Darbeye ideolojik yakıt sağlamış selefi eğilimli Milli İslami Hareketi'nin uzantısı Halk Kongresi Partisi de sokakta. Bir diğer sufi hareket Demokratik İttihatçı Parti de öyle.
Sokağın en hareketli taraflarından biri de Komünist Partisi. Bu açıdan bakıldığında sufiler, selefiler, Müslüman Kardeşler, Komünistler, liberaller, merkeze silah çekenler, 1989'da devirenler ve devrilenler, yani yan yana gelemeyecek gruplar el Beşir'e karşı birleşti.
Gösterilerin ikinci haftasında üç ana muhalif koalisyon "Özgürlük ve Değişim" adıyla bir bildiri yayımlayarak anayasal reform ve seçim sürecini yönetecek "geçiş konseyi" kurulmasını önerdi.
Beşir'in yanıtı ve geçersiz retorik
Sokaktan gelen baskı karşısında çareyi olağanüstü hal ilanında gören el Beşir ise 22 Şubat'ta ulusal mutabakat hükümeti ve 18 eyaletteki hükümetleri feshetti.
Savunma Bakanı General Avad İbnu'yu iki numaralı koltuk olan Devlet Başkanı Birinci Yardımcılığı'na atarken, 16 asker ile iki istihbaratçıyı eyalet hükümetlerinin başına geçirdi.
El Beşir seçtiği kişilerle ordu ve istihbarattan emin olmaya çalıştığı izlenimi verdi. UCM'nin aradığı Ahmed Harun'u da "halefim" der gibi Milli Kongre Partisi'nin başına getirdi.
Ayrıca 2020'de yeniden yarışmasına imkân veren anayasa değişikliğinden vazgeçip, muhalefeti diyaloga çağırdı. Çağrıya 6 parti katılırken diğerleri boykot etti.
Sonuçta önlemler gösterileri durdurmadı. Gösteriler yasaklandı, yasağı delenlere hapis ve kırbaç cezaları uygulandı. Bu da yetmeyince el Beşir "Sudan şerî ve bağımsız devlet olduğu için hedef alınıyor" söylemine geri döndü.
Sudan’da muhalefetin, ordunun başkentteki ana karargahı önünde organize gösterilerinin önlenemez hal aldığı ve askere durumu düzeltme çağrıları yapılan bir dönemde, ordunun müdahalesiyle 11 Nisan 2019’da 30 yıllık Ömer el-Beşir iktidarı sona erdi.

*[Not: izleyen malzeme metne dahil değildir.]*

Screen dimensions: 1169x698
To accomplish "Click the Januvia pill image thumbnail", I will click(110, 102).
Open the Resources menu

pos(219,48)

Beşir’in “tahtından indirilmesinin” ardından ipleri ele geçiren askeri geçiş konseyi, darbe yapmadıklarını, halk istediği için duruma müdahale ettiklerini belirtti. Konseyin Başkanı ve Savunma Bakanı Avad bin Avf, 11 Nisan’da ordunun yönetime el koyduğunu, iki yıllık geçiş döneminin başladığını ve Ömer el-Beşir’in tutuklandığını duyurdu.

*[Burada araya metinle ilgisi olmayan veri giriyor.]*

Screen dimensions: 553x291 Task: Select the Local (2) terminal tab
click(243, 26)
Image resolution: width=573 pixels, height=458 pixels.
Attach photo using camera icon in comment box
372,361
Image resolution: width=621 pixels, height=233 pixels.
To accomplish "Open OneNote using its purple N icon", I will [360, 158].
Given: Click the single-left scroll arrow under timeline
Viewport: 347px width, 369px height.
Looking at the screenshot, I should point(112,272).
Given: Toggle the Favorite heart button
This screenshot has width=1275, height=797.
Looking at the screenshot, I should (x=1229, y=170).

Darbeden sonra Beşir’in yerine geçen Savunma Bakanı Orgeneral Avad Muhammed Ahmed bin Avf, bir süre sonra istifa etti.

Bin Ladin’e ev sahipliğinden CIA ile ortaklığa
Sudan etnik, kabilevi, dini ve bölgesel çatışmalardan geçen zorlu bir coğrafya.
Siyasi ve toplumsal fay hatları, 1989'da İslamcıların desteklediği ve şeriat vaat eden darbeyle iktidara gelen el Beşir'in ayakta kalmasına yardım etti. El Beşir 1989 darbesi sonrası kâh çatışarak kâh pay dağıtarak kabileleri ve bunların siyasi-askeri uzantılarını idare etti. 30 yılı geride bırakan el Beşir en nihayetinde dışarıda rahatlamaya başlamışken bu kez içeride kaybetti.

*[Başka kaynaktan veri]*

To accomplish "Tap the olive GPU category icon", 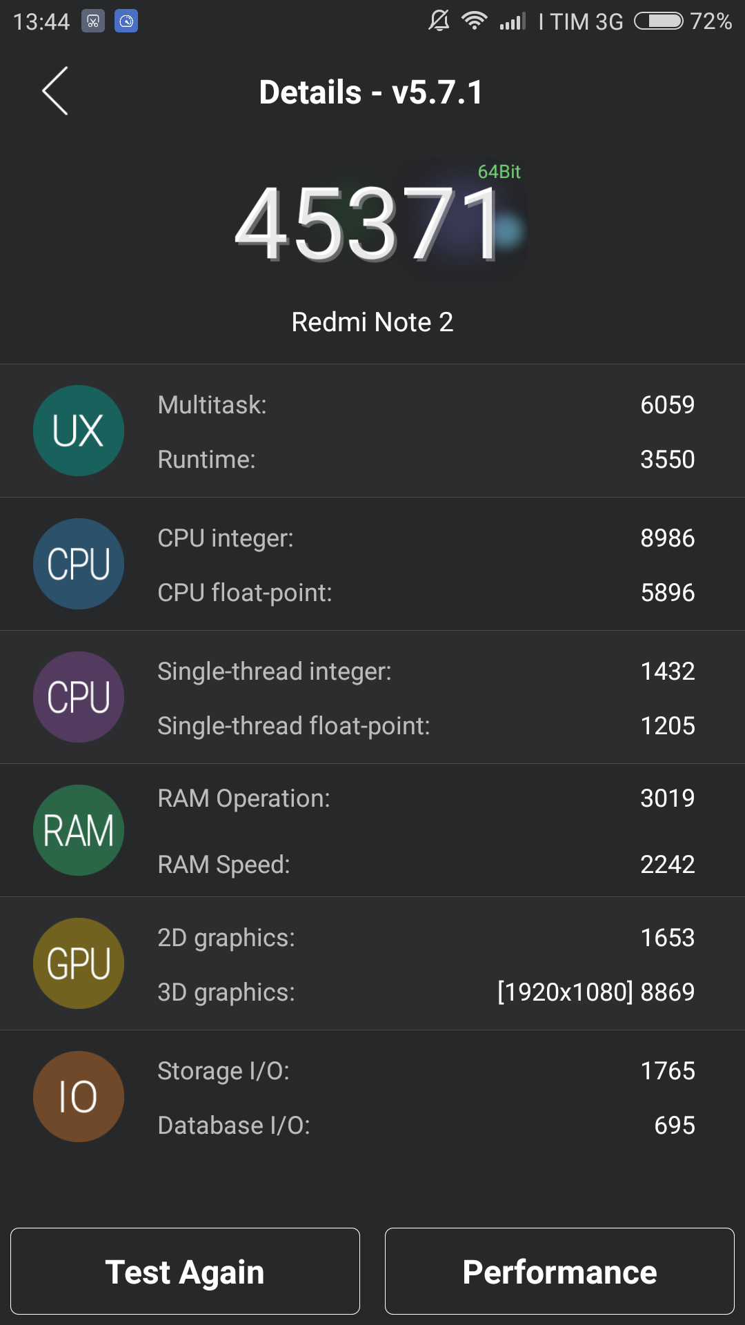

El Beşir 1989 darbesi El Kaide lideri Usame bin Ladin'le iş yapıp yabancı İslamcı örgütlere sığınak sunarak ABD'yi karşısına almıştı. 1996'da Ladin'e kapıyı gösterip CIA'e açarken bu sefer 1989 darbesinin ideoloğu Milli İslami Cephe lideri Hasan el Turabi ile yollarını ayırmıştı. Turabi'nin ömrü 2000'lerde hapislerde geçti.
ABD'nin hedefinde olmasına rağmen el Beşir 11 Eylül saldırılarından sonra CIA'e kapılarını daha da açtı. Ancak 2003'te Darfur'da Arap kabileleri silahlandırıp, özellikle de Cancavid milislerini, Afrikalı kabilelerin başına musallat ettiği için Uluslararası Ceza Mahkemesi'nde (UCM) soykırım suçundan mahkum edilip arananlar listesine girdi.
Böylece, dünyanın önemli bir kısmından ayağını kesmek zorunda kaldı. Yine de Sudan'ın istikrarı hatırına uluslararası aktörler el Beşir'in peşine çok da düşmedi. ABD ve AB Hartum'la çalışmaya devam etti. BM Güvenlik Konseyi'nden Çin, yatırım yaptığı Sudan'da statükodan yana olurken, Rusya'nın Hartum'la arası zaten iyiydi.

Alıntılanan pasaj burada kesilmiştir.